You are viewing a plain text version of this content. The canonical link for it is here.
Posted to issues@tez.apache.org by "Jeff Zhang (JIRA)" <ji...@apache.org> on 2014/10/30 04:28:33 UTC

[jira] [Comment Edited] (TEZ-1703) Exception handling for InputInitializer

    [ https://issues.apache.org/jira/browse/TEZ-1703?page=com.atlassian.jira.plugin.system.issuetabpanels:comment-tabpanel&focusedCommentId=14189576#comment-14189576 ] 

Jeff Zhang edited comment on TEZ-1703 at 10/30/14 3:28 AM:
-----------------------------------------------------------

bq.  {code}
 DAGTerminationCause.VERTEX_FAILURE,
 vertexEvent.getVertexTerminationCause() == null ? VertexTerminationCause.OTHER_VERTEX_FAILURE
 : vertexEvent.getVertexTerminationCause());
 DAGTerminationCause.VERTEX_FAILURE, VertexTerminationCause.OTHER_VERTEX_FAILURE);
{code}
bq. This is required so that all vertices don't get the same termination cause as the first vertex to fail ?
Yes, otherwise all the vertices' termination would be the same which don't make sense to me. Beside there will be one issue in VertexImpl.checkVertexForCompletion where we will check the termination cause where we don't check ROOT_INPUT_INIT_FAILURE. 

bq. Prior to the patch
bq. It's possible for events/notifications to be sent to a complete Initializer since the initializers / events are handled in separate threads. The setComplete() and isComplete checks aren't sufficient to avoid this.
bq. Ideally, completed initializers should just handle these events gracefully, but that's not something that Tez can guarantee. We need to handle such situations, likely in a separate jira.
After Initialize completed, InputInitliazerManager would been shutdown, will that solve this issue ?

bq. Will inputInitializer failures never go through this transition ? It may be better to set this up based on the SOURCE information available in the exception.
InputInitializer will set TerminationCause as ROOT_INIT_FAILURE rather than AM_USERCODE_EXCEPTION which is a special cause.  Maybe we could still split AMUserCodeException into VertexManagerException/EdgeManagerException, then it would be much more clear and consistency.

bq. The state machine in VertexImpl will need to change to handle INITIALIER_FAILED in some more states, and fail the vertex.
Add more transition in the state machine. 

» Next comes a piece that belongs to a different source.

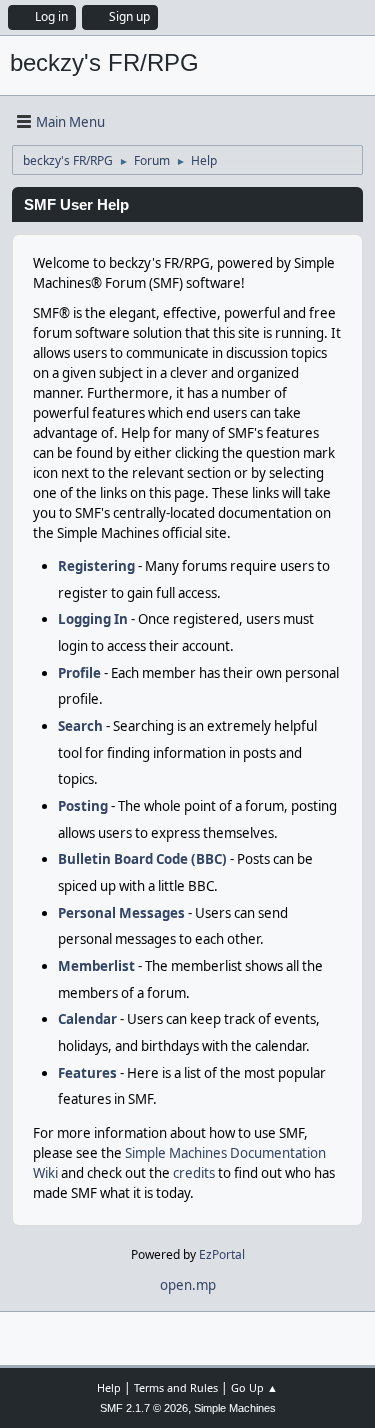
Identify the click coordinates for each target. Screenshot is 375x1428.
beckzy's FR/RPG (104, 62)
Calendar (87, 1019)
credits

bq. And +1 for renaming the file. Please do that just before the commit though - not as part of iterative patches.
Actually it is more about renaming RootInputInitlaizerManager, do the following changes:
* RootInputInitializerManager -> InputInitializerManager
* TezRootInputInitializerContextImpl -> TezInputInitializerContextImpl
* VertexEventRootInputInitialized -> VertexEventInputInitialized
* VertexEventRootInputFailed -> VertexEventInputFailed
* VertexTerminationCause.ROOT_INPUT_INIT_FAILURE -> VertexTerminationCause.INPUT_INIT_FAILURE.
* EventType.ROOT_INPUT_DATA_INFORMATION_EVENT -> EventType.INPUT_DATA_INFORMATION_EVENT
* EventType.ROOT_INPUT_INITIALIZER_EVENT -> EventType.INPUT_INITIALIZER_EVENT
* VertexEventType.V_ROOT_INPUT_INITIALIZED -> VertexEventType.V_INPUT_INITIALIZED
* VertexEventType.V_ROOT_INPUT_FAILED -> VertexEventType.V_INPUT_INIT_FAILED






was (Author: zjffdu):
bq.  {code}
 DAGTerminationCause.VERTEX_FAILURE,
 vertexEvent.getVertexTerminationCause() == null ? VertexTerminationCause.OTHER_VERTEX_FAILURE
 : vertexEvent.getVertexTerminationCause());
 DAGTerminationCause.VERTEX_FAILURE, VertexTerminationCause.OTHER_VERTEX_FAILURE);
{code}
bq. This is required so that all vertices don't get the same termination cause as the first vertex to fail ?
Yes, otherwise all the vertices' termination would be the same which don't make sense to me. Beside there will be one issue in VertexImpl.checkVertexForCompletion where we will check the termination cause where we don't check ROOT_INPUT_INIT_FAILURE. 

bq. Prior to the patch
bq. It's possible for events/notifications to be sent to a complete Initializer since the initializers / events are handled in separate threads. The setComplete() and isComplete checks aren't sufficient to avoid this.
bq. Ideally, completed initializers should just handle these events gracefully, but that's not something that Tez can guarantee. We need to handle such situations, likely in a separate jira.
After Initialize completed, InputInitliazerManager would been shutdown, will that solve this issue ?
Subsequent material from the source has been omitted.